Five sales to one owner
According to school board documents, the other nine properties being sold are vacant lots where school buildings once stood. Five of them are being bought by Clayton Kantner of suburban Cincinnati.
Kantner said Thursday that he’s working with the city of Dayton to get the sites rezoned for commercial use. He said he hopes to redevelop the sites, but has not finalized plans. Those sales are:
• The former Julienne High School property at 325 Homewood Ave., just west of Main and Forest, for $39,820.
• The former Orville Wright School property at 200 S. Wright Ave., just west of Burkhardt and Smithville, for $45,870.
• The former Charles Loos School property at 45 Wampler Ave., north of North Main and Siebenthaler, for $29,333.
• The former Jefferson school property at 1223-1231 N. Euclid Ave, northeast of Grand and Rosedale for $6,930.
• The former McNary Park School property at 2400 Hoover Ave., a block west of James H. McGee Boulevard, for $4,070.
Other school sites sold
• The former Shiloh School property at 5670 Philadelphia Drive, just north of Main Street, is being bought for $8,800 by Dwight A. Favors of Houston.

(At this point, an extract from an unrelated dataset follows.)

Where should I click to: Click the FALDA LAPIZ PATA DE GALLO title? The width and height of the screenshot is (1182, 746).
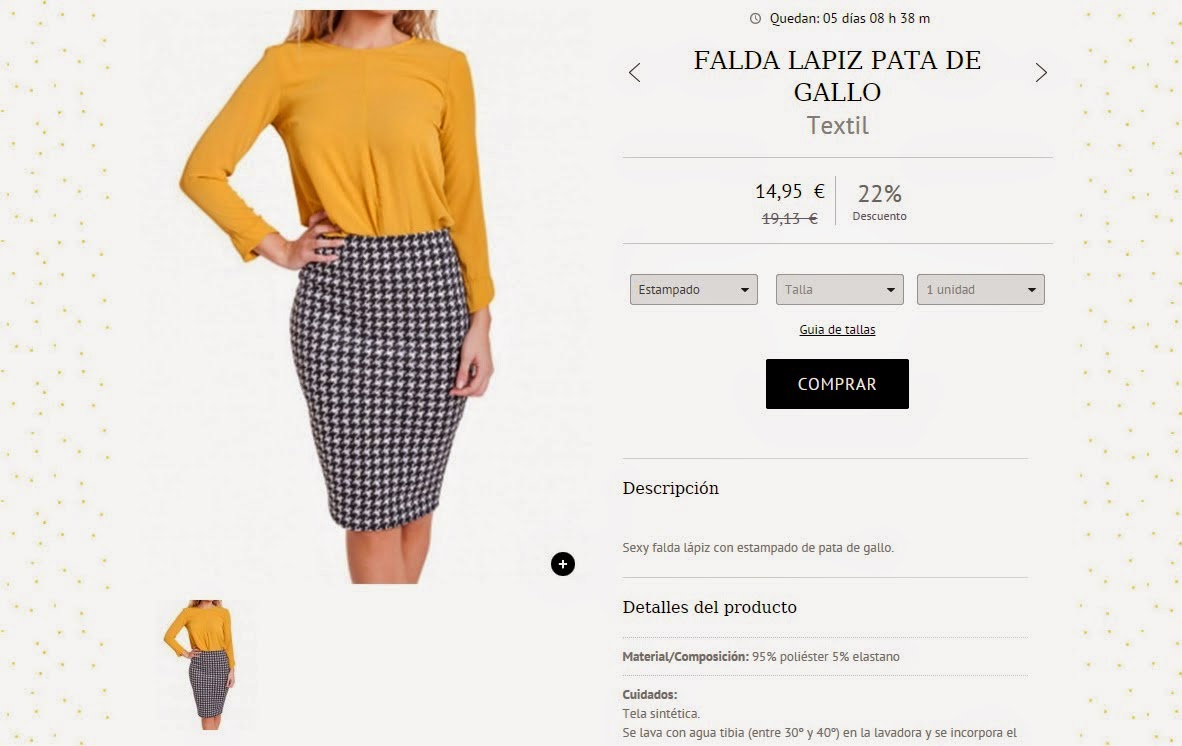coord(837,75)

• The former Jane Addams School property at 35 Victory Drive, along West Third just west of the VA cemetery, is being bought for $5,830 by Elijah Hess of Dayton.
• The former Weaver School property at 101 S. Mathison St., off West Third south of the Greater Dayton Rec Center, is being bought for $2,200 by Robert Patterson of Dayton.
• A baseball park property behind 6927 N. Main St. in Harrison Twp., is being bought for $23,000 by Vista Properties Management of Dayton.